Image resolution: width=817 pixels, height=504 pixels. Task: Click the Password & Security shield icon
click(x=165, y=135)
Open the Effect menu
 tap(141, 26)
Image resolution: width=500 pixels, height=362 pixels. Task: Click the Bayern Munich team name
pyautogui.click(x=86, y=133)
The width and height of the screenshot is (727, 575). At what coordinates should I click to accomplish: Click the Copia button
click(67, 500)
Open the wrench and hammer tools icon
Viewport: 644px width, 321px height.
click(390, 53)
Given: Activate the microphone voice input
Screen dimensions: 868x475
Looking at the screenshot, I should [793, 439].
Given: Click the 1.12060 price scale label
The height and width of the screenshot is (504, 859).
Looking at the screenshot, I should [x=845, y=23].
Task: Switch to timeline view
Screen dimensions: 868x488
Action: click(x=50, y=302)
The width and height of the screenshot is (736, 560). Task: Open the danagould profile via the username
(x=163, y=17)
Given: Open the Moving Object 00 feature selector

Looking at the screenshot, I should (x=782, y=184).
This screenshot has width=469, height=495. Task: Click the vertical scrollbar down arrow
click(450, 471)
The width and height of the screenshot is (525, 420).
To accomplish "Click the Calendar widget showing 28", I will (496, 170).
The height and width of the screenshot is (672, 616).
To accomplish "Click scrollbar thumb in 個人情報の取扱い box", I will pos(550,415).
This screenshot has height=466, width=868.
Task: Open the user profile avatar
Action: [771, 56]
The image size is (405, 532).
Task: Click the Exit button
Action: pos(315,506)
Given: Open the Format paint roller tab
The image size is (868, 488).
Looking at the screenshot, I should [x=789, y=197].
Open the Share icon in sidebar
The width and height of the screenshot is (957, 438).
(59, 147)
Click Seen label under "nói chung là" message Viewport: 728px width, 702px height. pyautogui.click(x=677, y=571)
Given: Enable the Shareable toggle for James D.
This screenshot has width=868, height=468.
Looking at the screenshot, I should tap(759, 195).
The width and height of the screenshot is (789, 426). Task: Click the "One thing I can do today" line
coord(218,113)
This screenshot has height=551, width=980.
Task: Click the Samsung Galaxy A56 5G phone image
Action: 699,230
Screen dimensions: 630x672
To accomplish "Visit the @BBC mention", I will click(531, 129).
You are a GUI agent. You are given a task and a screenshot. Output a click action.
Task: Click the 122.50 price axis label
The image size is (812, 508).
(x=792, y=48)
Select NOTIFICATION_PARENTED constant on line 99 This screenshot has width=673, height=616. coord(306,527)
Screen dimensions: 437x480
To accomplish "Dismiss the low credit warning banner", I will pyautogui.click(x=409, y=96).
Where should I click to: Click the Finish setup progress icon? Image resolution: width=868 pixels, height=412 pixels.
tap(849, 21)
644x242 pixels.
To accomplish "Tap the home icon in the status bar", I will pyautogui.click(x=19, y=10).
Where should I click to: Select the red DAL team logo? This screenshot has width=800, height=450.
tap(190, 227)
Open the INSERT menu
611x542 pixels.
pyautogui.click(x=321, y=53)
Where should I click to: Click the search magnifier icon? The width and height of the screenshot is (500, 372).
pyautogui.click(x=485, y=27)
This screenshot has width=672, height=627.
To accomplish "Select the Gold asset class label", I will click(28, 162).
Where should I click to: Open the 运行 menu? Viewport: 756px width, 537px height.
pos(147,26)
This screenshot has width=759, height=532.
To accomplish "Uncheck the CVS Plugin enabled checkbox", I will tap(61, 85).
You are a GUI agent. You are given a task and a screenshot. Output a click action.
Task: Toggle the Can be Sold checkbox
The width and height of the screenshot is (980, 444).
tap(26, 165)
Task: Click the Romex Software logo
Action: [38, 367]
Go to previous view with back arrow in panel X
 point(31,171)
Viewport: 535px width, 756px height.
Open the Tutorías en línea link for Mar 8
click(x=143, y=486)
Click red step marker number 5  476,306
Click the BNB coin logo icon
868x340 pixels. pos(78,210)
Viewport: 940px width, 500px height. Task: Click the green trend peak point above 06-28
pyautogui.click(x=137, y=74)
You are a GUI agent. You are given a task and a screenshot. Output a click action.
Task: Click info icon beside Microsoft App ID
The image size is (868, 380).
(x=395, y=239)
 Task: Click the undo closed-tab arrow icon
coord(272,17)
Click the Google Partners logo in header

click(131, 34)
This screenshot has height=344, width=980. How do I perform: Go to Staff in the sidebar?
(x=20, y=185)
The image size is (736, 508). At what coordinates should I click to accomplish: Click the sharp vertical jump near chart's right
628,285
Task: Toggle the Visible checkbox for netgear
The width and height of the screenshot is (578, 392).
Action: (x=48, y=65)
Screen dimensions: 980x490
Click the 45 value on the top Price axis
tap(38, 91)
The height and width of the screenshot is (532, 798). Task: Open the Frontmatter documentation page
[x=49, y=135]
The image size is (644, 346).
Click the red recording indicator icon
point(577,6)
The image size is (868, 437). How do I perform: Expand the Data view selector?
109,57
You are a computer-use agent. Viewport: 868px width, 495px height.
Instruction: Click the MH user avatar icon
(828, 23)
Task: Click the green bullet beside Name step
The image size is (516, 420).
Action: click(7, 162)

***

• [Work task]: Among the records above, find the lines that contain "beside" and copy every one.

• [Response to this exercise]:
Task: Click info icon beside Microsoft App ID
Task: Click the green bullet beside Name step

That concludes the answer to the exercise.